Fetal treatment centers across the country have agreed to stop performing the procedure while the $15.5 million myelomeningocele management study proceeds at Vanderbilt, the Children’s Hospital of Philadelphia and the University of California, San Francisco. The NIH-funded trial aims to recruit 200 pregnant women whose fetuses have spina bifida to answer definitively whether surgery before birth can safely lessen the severity of the disease. Full results aren’t expected for several years.

The downside to restricting the procedure to trial sites is that surgeons elsewhere can’t continue to develop safer, less invasive techniques for what Harrison describes as another difficult open procedure. But, he adds, “if we didn’t organize a trial now, thousands of patients would have had the surgery without our ever knowing whether it’s beneficial. And then you’d never be able to persuade women to join a trial.”

Whatever the outcome of the NIH study, surgery at 22 weeks’ gestation comes too late to prevent many lifelong problems, Alan Flake of Philadelphia says. For the past 20 years, the pediatric surgeon has been researching other kinds of fetal interventions, involving stem cells and gene therapy. Now working on rats, Flake treats spina bifida by injecting a scaffolding material containing mesenchymal stem cells, found in bone marrow, around the spinal defect in the fetus. The stem cells then form bone, cartilage and skin. “We think you can inject this stuff much earlier than you can operate,” Flake says.

But the real test case for introducing stem cells to human fetuses is likely to be sickle cell anemia, says Flake, who expects human experiments to begin in about five years. “And if we succeed with sickle cell disease, we’ll potentially be able to use stem cell therapy for any disease now treated with bone marrow transplants, assuming we can diagnose the disease early in gestation,” he says.

Fisk of the University of Queensland has had success using fetal stem cells to cure the bone disease osteogenesis imperfecta in mice, and in Sweden doctors have transplanted stem cells derived from a fetal liver into a fetus diagnosed with the disease. “I’m not sure the procedure was done correctly, but there is evidence that the child has fewer fractures than if there had been no fetal transplant,” Flake says.

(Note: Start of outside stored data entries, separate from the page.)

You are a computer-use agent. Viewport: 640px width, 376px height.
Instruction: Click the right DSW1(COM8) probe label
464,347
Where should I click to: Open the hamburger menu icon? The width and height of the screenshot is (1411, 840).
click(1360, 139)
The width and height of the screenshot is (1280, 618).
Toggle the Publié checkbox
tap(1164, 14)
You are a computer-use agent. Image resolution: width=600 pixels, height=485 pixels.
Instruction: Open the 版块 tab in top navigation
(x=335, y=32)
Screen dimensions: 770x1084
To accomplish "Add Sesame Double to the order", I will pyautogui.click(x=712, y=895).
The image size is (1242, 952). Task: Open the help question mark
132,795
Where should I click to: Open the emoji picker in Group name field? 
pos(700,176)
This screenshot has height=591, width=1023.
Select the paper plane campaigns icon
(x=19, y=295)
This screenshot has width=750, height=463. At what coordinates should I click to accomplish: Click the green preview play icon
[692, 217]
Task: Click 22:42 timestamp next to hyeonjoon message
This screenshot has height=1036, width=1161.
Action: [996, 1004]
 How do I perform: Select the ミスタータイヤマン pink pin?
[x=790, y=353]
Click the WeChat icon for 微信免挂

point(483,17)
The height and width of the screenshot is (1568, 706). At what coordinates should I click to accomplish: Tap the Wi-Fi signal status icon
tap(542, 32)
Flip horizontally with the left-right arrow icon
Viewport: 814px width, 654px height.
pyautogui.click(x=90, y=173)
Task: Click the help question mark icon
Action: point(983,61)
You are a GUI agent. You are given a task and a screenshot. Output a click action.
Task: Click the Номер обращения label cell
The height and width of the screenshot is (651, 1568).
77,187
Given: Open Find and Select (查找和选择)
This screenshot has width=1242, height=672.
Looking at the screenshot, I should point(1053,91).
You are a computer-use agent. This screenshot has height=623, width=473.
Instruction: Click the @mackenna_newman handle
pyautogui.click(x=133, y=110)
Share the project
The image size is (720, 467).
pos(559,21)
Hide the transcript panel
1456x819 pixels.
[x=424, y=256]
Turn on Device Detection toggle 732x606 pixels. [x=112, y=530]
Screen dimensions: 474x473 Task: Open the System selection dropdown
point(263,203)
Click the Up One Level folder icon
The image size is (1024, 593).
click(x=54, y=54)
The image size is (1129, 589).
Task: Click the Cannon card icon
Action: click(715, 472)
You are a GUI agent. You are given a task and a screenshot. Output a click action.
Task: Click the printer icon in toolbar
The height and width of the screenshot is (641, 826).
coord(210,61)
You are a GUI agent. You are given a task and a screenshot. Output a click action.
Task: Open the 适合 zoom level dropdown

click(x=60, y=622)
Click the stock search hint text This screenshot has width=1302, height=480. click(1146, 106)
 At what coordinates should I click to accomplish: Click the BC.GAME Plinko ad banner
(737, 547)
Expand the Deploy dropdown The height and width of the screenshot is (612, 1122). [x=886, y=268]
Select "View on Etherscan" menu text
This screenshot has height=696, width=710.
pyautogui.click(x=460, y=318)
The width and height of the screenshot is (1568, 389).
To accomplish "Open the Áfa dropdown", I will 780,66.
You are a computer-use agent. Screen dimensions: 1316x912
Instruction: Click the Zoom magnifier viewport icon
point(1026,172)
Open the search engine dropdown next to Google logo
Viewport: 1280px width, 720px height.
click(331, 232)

There is yet another frontier for fetal intervention: gene therapy. Although treatments in adults have been beset with problems, Flake says that during the past five years, phenomenal advances have made it safer. He predicts that gains in decoding the genetic basis for disease will mean that within 10 to 15 years, “we’ll be able to detect 100% of known genetic abnormalities in fetuses,” allowing doctors to intervene in utero to prevent a disease that would appear in childhood or adulthood. “We’re pretty excited about fetal therapy for anticipated diseases,” Flake says. “We already know how to transfer genes into a stem cell in utero. So potentially we can reverse a genetic predisposition to, say, breast cancer.”

“Stem cell and gene therapy will open a world of things we can treat in the fetus,” says Johnson. “Still, there will always be a role for surgery. TTTS, for example, is a physical abnormality that can’t be fixed with stem cells. So our goal is to make surgery as minimally invasive to mother and fetus as possible. In the past eight years, our scopes and sheaths halved in diameter. And today, our laser procedure involves only a 24-hour admission. Ten years from now, people will look at the procedures we do today and say, ‘You did what?’